De momento, en cinco partidos, no está siendo nada fácil conocer a los futbolistas. Hay detalles buenos de algunos futbolistas que permiten mantener cierta esperanza, pero también es cierto que hay otros jugadores que necesitan todavía un poco más de rodaje.
Sin embargo, lo que ayer más se escuchaba en los 400 o 500 espectadores que asistieron al choque era un sonido onomatopéyico: Algo así entre “pluff”, “puff” y “ploff”. Todo ello acompañado de una mirada condescendente con el compañero de butaca. Y eso el que no mostraba ya cierto cabreo.
Y es que la pretemporada es importante también en eso. En ‘levantar la moral de la tropa’ o, al menos, de que no caiga en el desánimo.

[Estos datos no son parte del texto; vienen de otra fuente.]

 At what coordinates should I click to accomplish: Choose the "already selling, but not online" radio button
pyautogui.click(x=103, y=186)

Y ayer, ya los comentarios de seguidores acérrimos del club en los últimos años eran de un mosqueo importante, cargando a diestro y siniestro.

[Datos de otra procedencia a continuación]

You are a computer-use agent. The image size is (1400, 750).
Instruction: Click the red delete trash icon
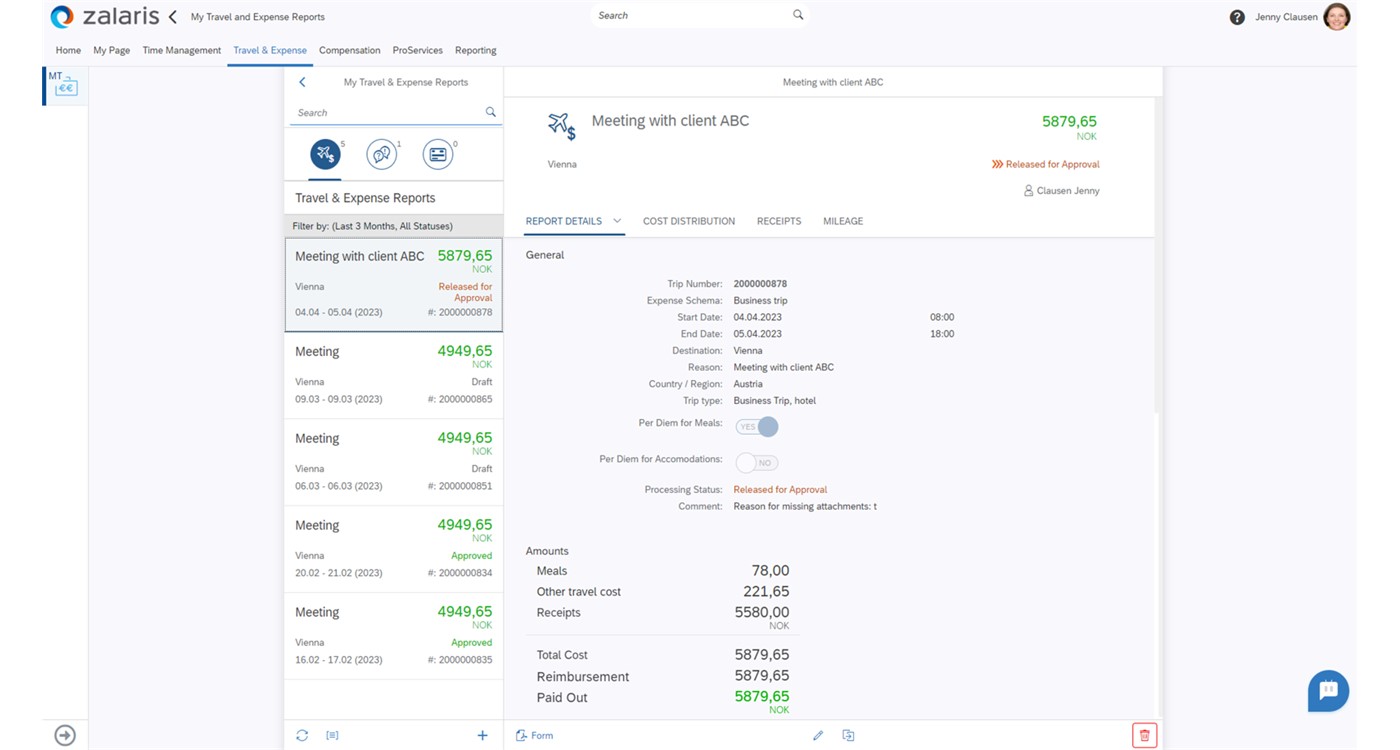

Es importante para seguir fomentando que aquellos que tengan dudas para abonarse lo hagan o, por el contrario, decidan no hacerlo. Y es importante para captar algún patrocinador que colabore en el sustento económico del club.
Por eso, la pretemporada no es nada buena. Y no sólo por lo que dicen los propios números de que de cinco partidos han perdido cuatro, uno de ellos con un equipo que milita en una categoría inferior y otro ante un rival directo, y porque en esos cuatro partidos, no han sido capaces de marcar ni un gol. Es importante por la imagen que traslada y por las dudas que siembra. Y, aunque no lo parezca es algo que se traslada a los propios futbolistas, que no son de piedra y son los primeros que pueden empezar a dudar. Y todos saben de lo que hablo porque ha sido una constante en los últimos años. Llevar el escudo del Salamanca y jugar en el Helmántico no es tan fácil como puede parecer. Hay que estar preparado. Muy preparado.

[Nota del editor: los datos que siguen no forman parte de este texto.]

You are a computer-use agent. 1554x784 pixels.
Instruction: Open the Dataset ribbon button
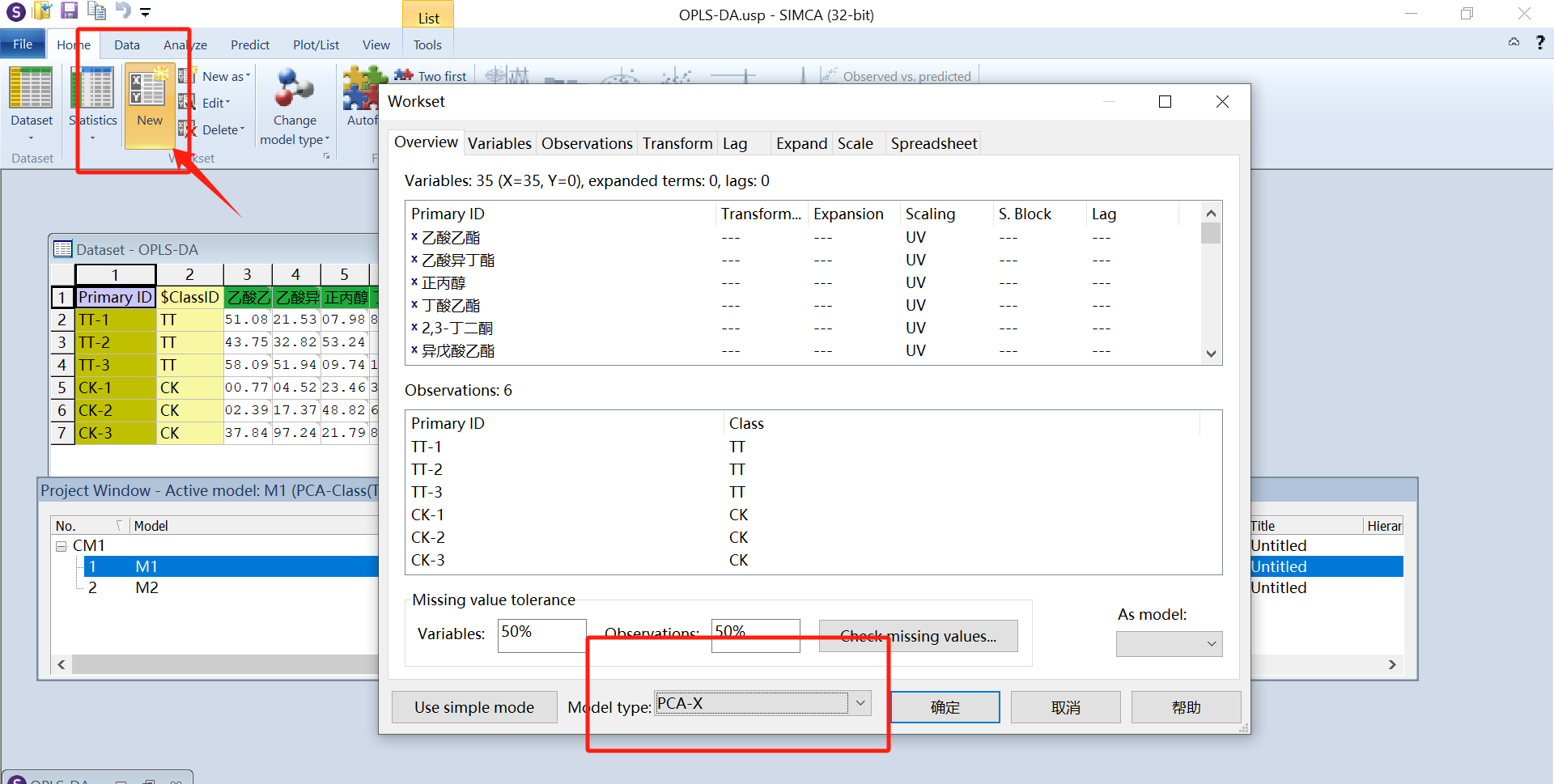pos(32,97)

Pero no es momento de buscar culpables sino de encontrar soluciones.
A juzgar por las fotos diarias en redes sociales, el equipo entrena bien y hay un ambiente espectacular. Hace falta que los jugadores lo trasladen al campo y ahí está la mayor parte del trabajo a realizar.
Pero también quedan dos semanas para la Liga. Es el momento de tomar otro tipo de decisiones como decíamos el otro día. A lo mejor en vez de fichar en una demarcación hay que fichar en otra, a lo mejor hay que agotar el número de fichas,…
Eso corresponde a los que mandan, tanto a nivel directivo como técnico, pero quizá sea el momento de afrontar esas decisiones. Incluso la de variar el objetivo y buscar otro más humilde que se pueda utilizar como trampolín.
De momento quedan otras dos pruebas en las que el equipo, ya sí, tiene que dar el ‘do’ de pecho. Ya hay que empezar a concretar y a dar otra sensación, por el equipo y por la afición. Así que ¡Hala!, a apretar el culo, trabajar y revertir la situación.